On 03/28/2012 07:59 PM, Steven Rostedt wrote:
> On Wed, 2012-03-28 at 19:43 -0700, H. Peter Anvin wrote:
>> The syscall interface is the single most stable interface in the kernel.
>> Just plunk down the system call number and the six arguments in the
>> buffer, and be done with it. On the way out, there is a single return
>> argument, *by design*. No need to burden the kernel in this way! That
>> this information can be perfectly well decoded in userspace is already
>> shown by strace, although it would be highly beneficial if the kernel
>> build could export information to strace and other tools.

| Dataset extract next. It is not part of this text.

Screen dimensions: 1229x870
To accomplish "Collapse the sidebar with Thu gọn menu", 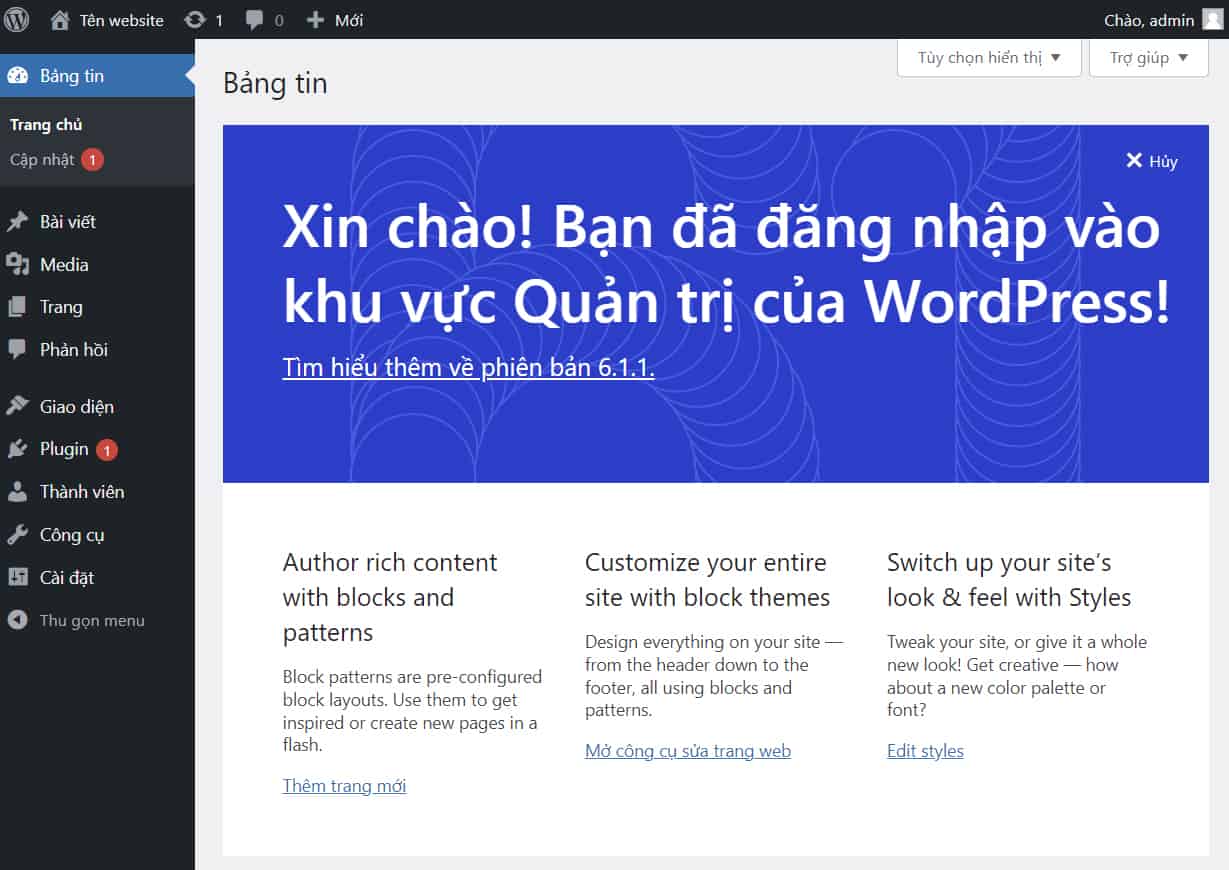I will coord(80,620).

There is
>> absolutely no need for it to live in kernel memory, though.
> Even if it did live in kernel memory (which it does now, and I'm not
> sure if we can change it due to the *don't break existing tools* law).
> We should be able to at least compress it so that it doesn't waste as
> much memory.

This whole facility is the logical equivalent of doing binary-to-ascii
conversion with a switch statement:

switch (foo)
case 0:

case 1:

case 2:

/* ... */

We see that kind of code on The Daily WTF all the time, but it has no
excuse being seen anywhere close to the Linux kernel.

Furthermore, if we can't even fix grotesque brokenness like this in
*debugging tools*, then we might as well go home, as there is absolutely
no hope to ever make forward progress. This is worse than "let's pick
up a bunch of random kernel internals and make them stable ABIs" Xen.